____ SOURCE
Malaysia is a very interesting country. As I mentioned, it is super diverse, but there are some real issues underlying the social utopia that it’s made out to be. A part of me feels like the country is living a lie that is snowballing out of control. Some problems are really in need of mending, like giving preferential EVERYTHING to ethnic Malays, while not really catering much to the Chinese and Indian communities, which make up the two biggest minority groups in Malaysia. For example, if you're Indian Malay, you can't ever aspire to be the president of a university, and Chinese schools are not given as much money as schools that teach ethnic Malay kids, leading many Chinese to set up segregated private schools for their children. There's a certain glass ceiling, which is meant to keep "foreigners" from dominating social/economic spheres, but it's straight up discrimination.

Historically, non-ethnic Malays have dominated the peninsula for many centuries. Malaysia was colonized by the Siamese (Thais), Portuguese, the Dutch, and the English. And Chinese, Indian, and Arab traders have had a long history here because of the important role of Malay spices and other prized goods in the Indian Ocean trade routes. After Malaysia got its independence in the late 1950s, a large scale effort was made to put the country firmly under the control of ethnic Malays. Thus, the educational, commercial, housing, etc., sectors (and even tax payments) were all structured to cater first to Malays, and then to others. The result of this policy is an unsettling racial segregation that I find very detrimental to the country’s image as an oasis of diversity. So, although there’s a tremendous amount of culture sharing – you can go to an Indian restaurants and find Chinese and Malays also eating there – what I didn’t see very often were the different races eating together, or dating each other, or going to school together (outside of universities). In effect, what the ruling Malays in the government are trying to do is prevent “outsider” races, especially the Chinese, who hold incredible power in places like Singapore and Thailand (although in Thailand I find the Chinese better integrated with ethnic Thais and Thai society), from dominating the politics, the economy, and the media. This is understandable when considering how little control the Malays themselves have had over their own territory in the past 600 years, but I find it unfortunate that people are deliberately made into second-class citizens in a country in which they’ve had roots for centuries; and as a professional, it must be frustrating to be unable to reach the apex of your field in the country that you call home.
________
____ GIVEN RECORDS
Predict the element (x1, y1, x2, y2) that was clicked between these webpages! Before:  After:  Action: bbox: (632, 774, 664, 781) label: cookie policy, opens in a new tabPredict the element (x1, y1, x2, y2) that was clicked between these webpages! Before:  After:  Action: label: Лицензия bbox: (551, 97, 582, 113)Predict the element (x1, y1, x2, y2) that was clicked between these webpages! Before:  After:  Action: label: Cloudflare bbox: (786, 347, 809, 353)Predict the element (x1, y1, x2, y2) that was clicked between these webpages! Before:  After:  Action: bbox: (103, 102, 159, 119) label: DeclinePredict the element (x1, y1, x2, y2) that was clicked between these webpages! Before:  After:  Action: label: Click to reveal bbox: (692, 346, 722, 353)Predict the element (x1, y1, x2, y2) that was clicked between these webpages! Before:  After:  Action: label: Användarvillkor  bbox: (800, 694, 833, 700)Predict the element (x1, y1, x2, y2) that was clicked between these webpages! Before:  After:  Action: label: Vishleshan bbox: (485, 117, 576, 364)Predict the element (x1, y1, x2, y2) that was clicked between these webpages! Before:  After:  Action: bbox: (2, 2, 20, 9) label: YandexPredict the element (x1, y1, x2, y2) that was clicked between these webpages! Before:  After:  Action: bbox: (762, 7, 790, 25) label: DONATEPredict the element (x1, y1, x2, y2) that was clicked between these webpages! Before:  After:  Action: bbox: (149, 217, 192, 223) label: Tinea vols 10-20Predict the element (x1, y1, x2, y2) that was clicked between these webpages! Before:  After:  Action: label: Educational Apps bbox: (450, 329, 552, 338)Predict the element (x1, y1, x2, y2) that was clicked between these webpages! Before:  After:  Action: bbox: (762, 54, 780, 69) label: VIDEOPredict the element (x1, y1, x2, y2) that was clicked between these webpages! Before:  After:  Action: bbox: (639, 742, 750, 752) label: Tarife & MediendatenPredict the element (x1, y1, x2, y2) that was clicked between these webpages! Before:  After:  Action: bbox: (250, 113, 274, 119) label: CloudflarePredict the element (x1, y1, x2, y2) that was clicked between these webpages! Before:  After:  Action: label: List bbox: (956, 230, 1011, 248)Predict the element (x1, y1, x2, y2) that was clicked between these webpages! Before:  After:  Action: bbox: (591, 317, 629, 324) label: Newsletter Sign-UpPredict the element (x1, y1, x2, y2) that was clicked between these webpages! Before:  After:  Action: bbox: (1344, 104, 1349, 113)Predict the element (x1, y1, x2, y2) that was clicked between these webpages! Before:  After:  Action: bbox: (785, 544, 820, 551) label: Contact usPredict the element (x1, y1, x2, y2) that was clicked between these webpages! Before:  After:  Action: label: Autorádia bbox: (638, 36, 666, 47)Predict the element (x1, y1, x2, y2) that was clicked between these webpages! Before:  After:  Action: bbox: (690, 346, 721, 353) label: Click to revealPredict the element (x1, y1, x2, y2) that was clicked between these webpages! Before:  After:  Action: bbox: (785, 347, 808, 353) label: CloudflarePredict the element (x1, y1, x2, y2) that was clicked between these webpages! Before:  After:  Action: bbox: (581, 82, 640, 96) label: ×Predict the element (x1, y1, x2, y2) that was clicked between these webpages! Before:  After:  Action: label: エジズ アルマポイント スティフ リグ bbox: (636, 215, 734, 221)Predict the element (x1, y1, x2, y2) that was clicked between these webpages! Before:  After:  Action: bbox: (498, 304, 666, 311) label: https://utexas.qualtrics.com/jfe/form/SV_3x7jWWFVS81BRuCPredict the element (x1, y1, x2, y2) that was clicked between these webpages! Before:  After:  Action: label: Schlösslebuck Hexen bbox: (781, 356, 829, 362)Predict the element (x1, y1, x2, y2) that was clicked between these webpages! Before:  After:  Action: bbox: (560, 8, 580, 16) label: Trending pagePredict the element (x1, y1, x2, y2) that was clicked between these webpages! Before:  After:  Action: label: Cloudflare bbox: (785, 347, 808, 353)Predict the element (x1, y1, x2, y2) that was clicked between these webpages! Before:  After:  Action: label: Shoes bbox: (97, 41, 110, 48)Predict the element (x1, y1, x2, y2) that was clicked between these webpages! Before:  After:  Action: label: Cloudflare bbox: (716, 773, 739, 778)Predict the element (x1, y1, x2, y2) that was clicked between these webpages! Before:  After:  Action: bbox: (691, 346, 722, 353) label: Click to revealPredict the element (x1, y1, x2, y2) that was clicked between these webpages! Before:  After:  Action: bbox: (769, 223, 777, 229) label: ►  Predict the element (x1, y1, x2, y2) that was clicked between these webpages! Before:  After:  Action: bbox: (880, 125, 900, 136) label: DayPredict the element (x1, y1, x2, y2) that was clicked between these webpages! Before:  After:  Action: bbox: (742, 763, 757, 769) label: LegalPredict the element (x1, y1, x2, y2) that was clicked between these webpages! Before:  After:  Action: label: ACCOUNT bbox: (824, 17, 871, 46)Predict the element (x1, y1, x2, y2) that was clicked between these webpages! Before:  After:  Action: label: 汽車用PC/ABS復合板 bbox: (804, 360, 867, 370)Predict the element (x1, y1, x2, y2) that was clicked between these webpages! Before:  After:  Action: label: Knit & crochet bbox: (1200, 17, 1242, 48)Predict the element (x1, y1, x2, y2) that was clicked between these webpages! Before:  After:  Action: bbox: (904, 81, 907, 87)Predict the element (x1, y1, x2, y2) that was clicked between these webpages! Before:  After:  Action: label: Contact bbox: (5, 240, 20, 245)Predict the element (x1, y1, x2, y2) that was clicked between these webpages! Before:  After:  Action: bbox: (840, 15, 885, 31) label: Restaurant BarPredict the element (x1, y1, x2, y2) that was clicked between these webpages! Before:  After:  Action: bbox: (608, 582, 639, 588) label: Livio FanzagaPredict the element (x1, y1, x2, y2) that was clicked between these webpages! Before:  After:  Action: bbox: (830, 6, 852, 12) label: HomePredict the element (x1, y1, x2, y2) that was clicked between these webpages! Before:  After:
________
• **SET PROBLEM**
Continue the passage on Malaysia's ethnic policies from the point after its last sentence.

• **RIGHT ANSWER**
And yet, what I do like about Malaysia, although it frustrates me, is that, unlike in the US, where 2nd generation immigrants quickly lose their cultural identity and take up a general “American” social identity, mentality, and speech, here it’s not like that. Although everyone speaks Malay (which is a fusion of Southeast Asian languages, Sanskrit, and some Arabic, Portuguese, English, and Dutch words), I get the sense that Chinese Malay kids want to learn Mandarin (or maybe because their options are so limited, they are forced to learn/retain it in order to open up more doors for them in the future?), many Indian Malays still speak Hindi, Arab Malays practice Arabic, etc. People really make an effort to retain their old cultural values and lifestyles, which I think is great, but implies that there are roadblocks to full assimilation into Malaysian culture and forging a new identity out of all the diversity.

I say all these things and I’ve only been here for a week and a half, which means that I’m in no way an authority on matters Malaysian. These are all very, very rough observations that I just had to write down. Before I leave, I’m hoping to visit Melaka, the famed port city which was crucial to the Indian Ocean trade, and Uncle Cliff got us some tickets to see Akon in KL! So, I’ll be jamming my way out of Malaysia with some good tunes. I’ll take pictures.

Peace out. One.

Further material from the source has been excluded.